WHAT TO WORK ON
Only the lines from the one containing "Where should I click to: Select" through the end of the entries are to be copied, exactly and without pictures, please.

DATA EXTRACT
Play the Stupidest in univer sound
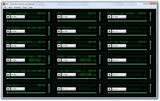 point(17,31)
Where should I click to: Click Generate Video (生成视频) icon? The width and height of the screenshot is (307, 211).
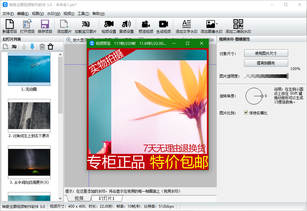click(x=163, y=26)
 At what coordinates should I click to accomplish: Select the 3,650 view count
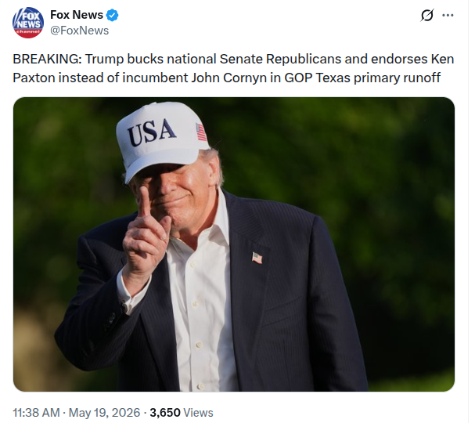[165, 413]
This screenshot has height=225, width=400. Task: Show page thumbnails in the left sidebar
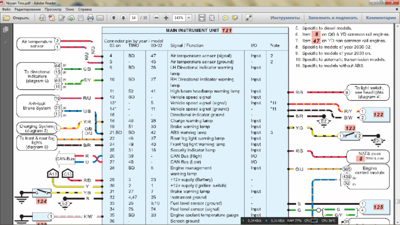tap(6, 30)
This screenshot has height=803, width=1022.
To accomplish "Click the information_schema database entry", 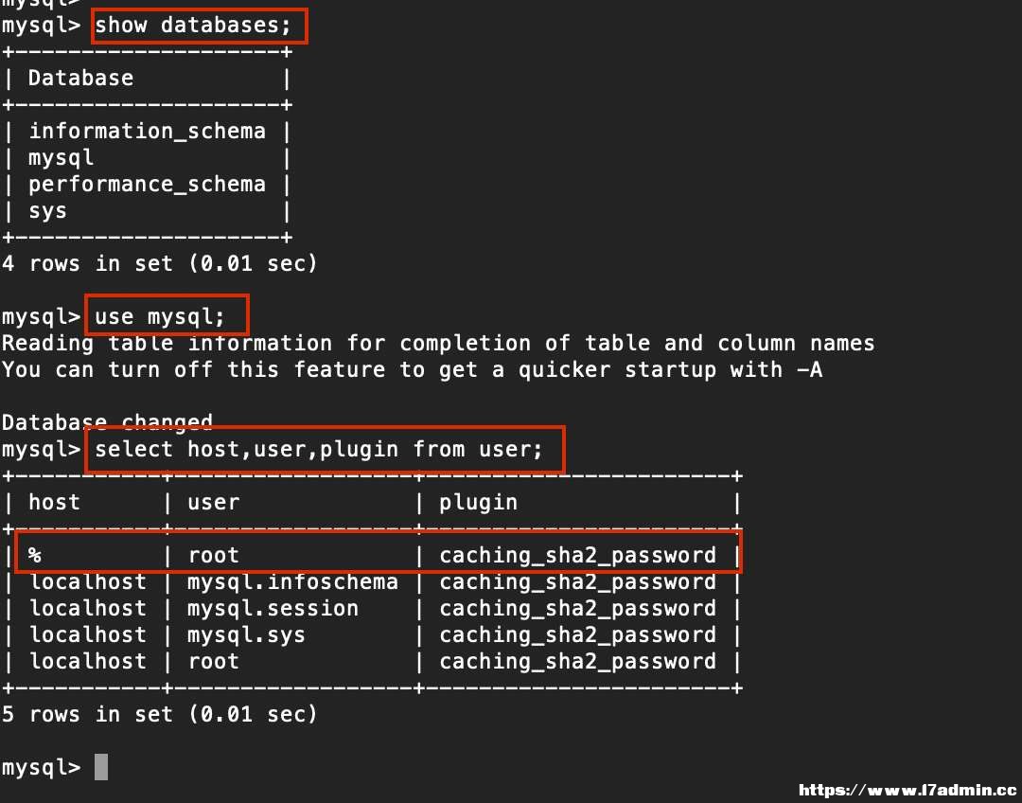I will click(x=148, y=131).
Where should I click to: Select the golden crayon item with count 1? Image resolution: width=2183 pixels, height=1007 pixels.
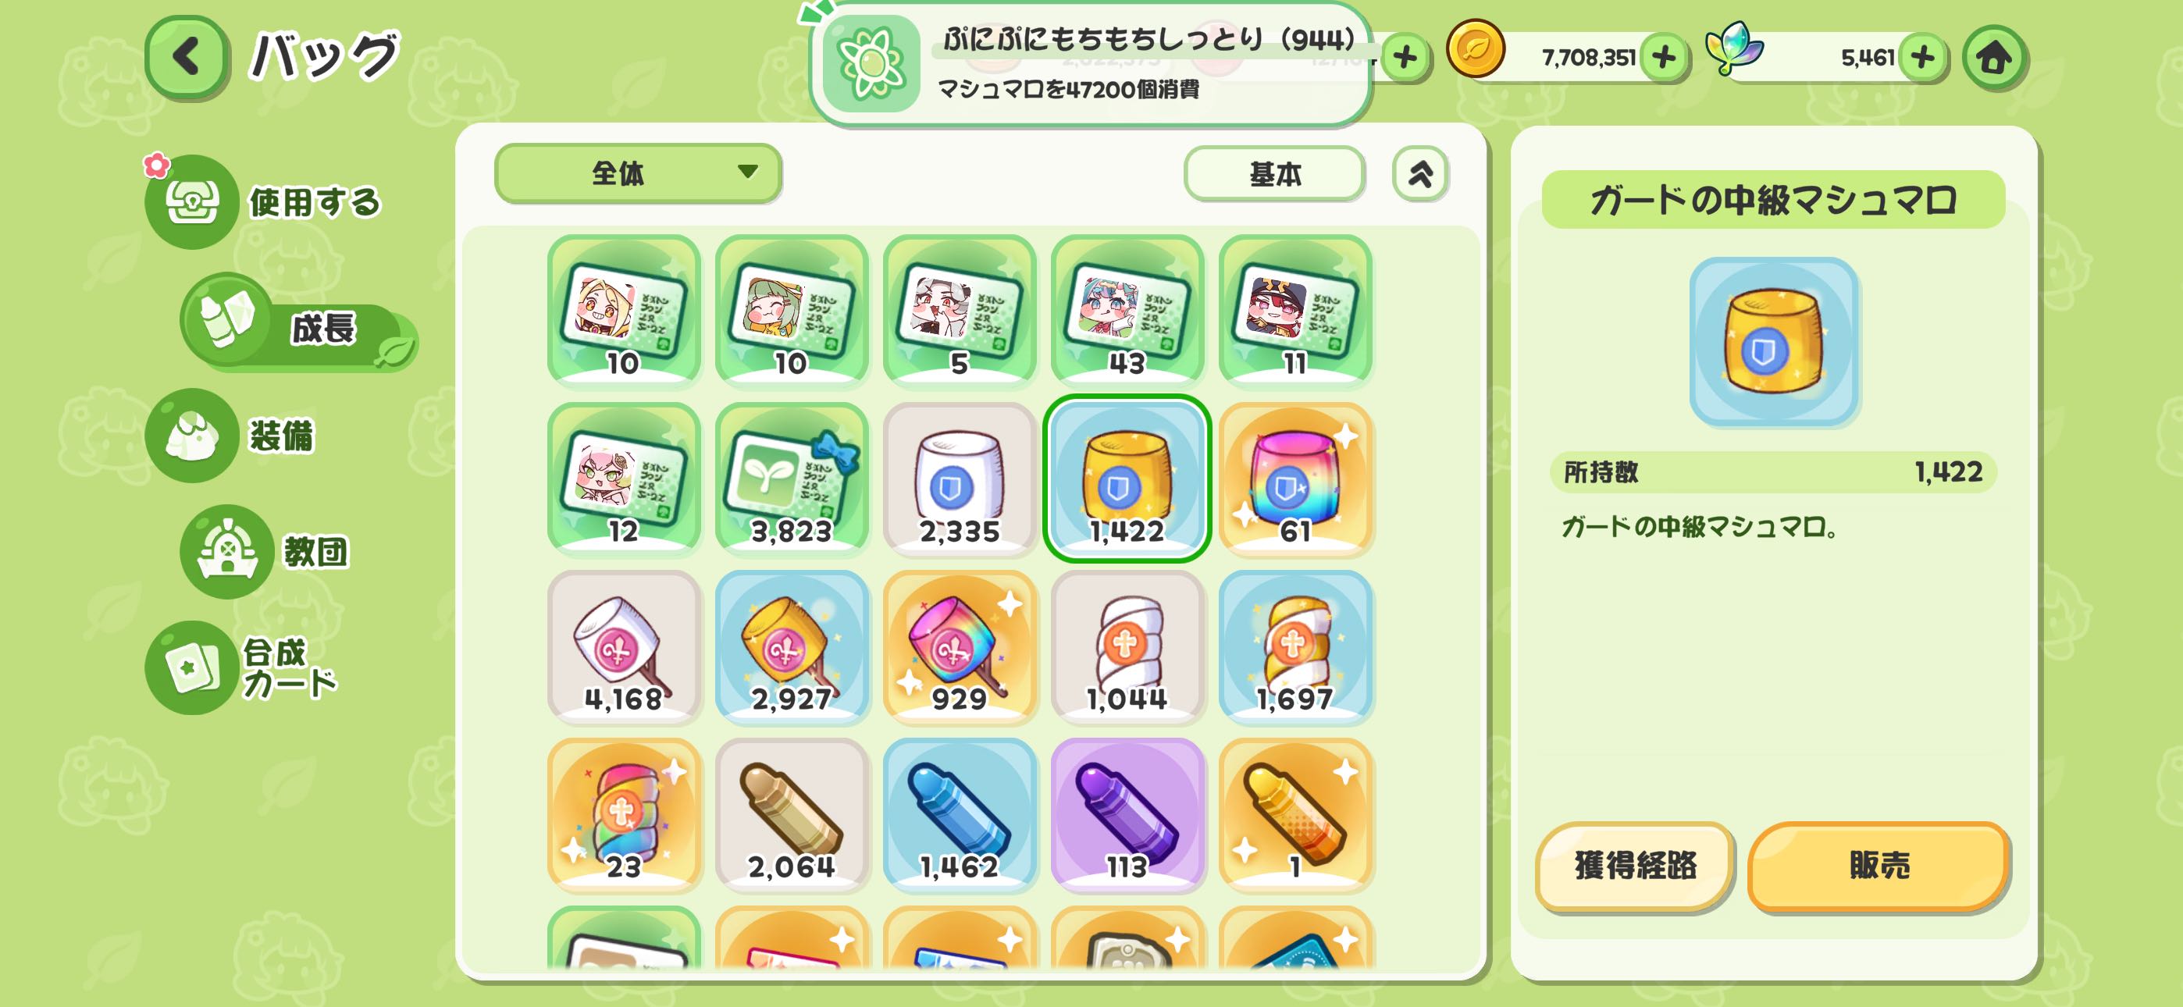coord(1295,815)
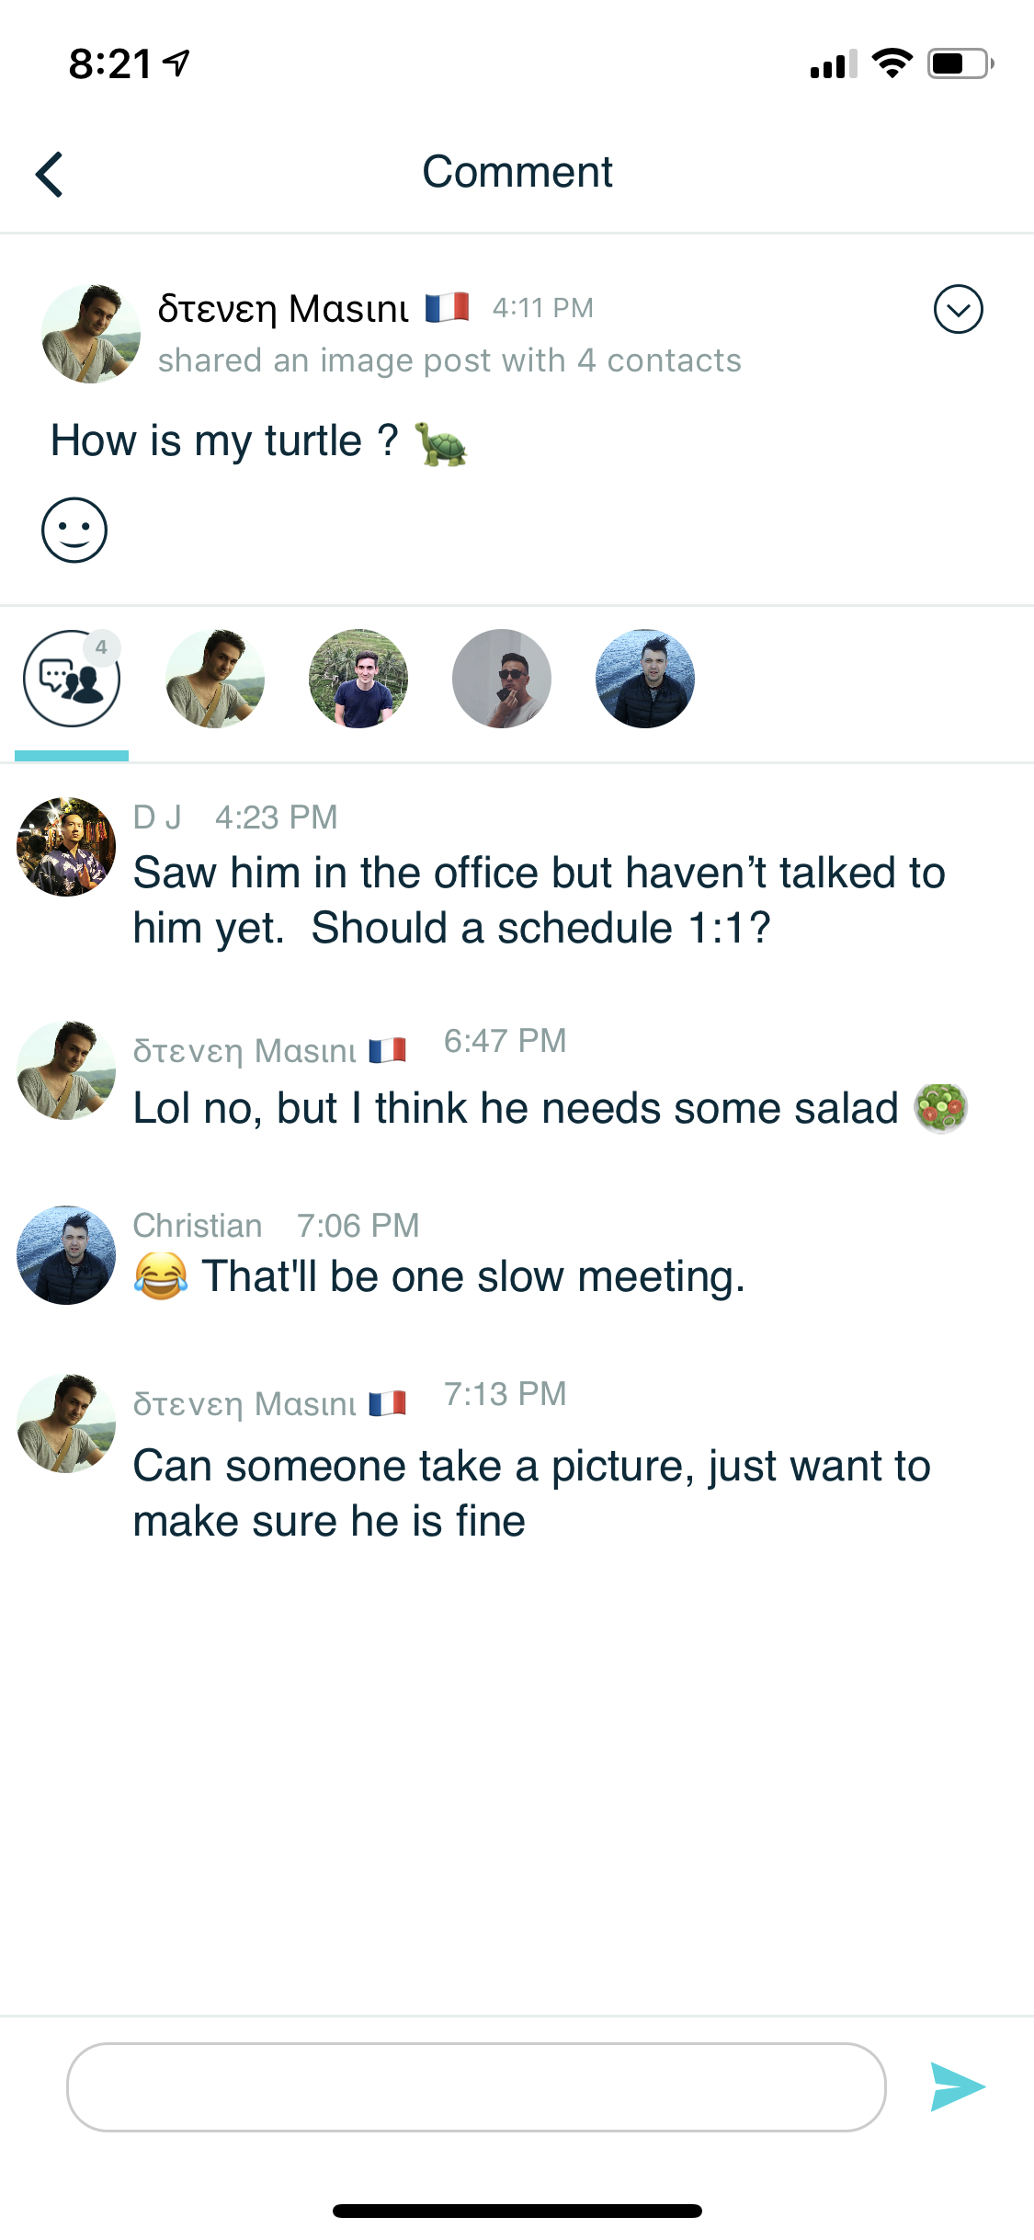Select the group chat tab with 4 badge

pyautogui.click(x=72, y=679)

WRITTEN SOLUTION
Where should I click to: Select the golden crayon item with count 1? Image resolution: width=2183 pixels, height=1007 pixels.
coord(1295,815)
Select the group chat tab with 4 badge

pyautogui.click(x=72, y=679)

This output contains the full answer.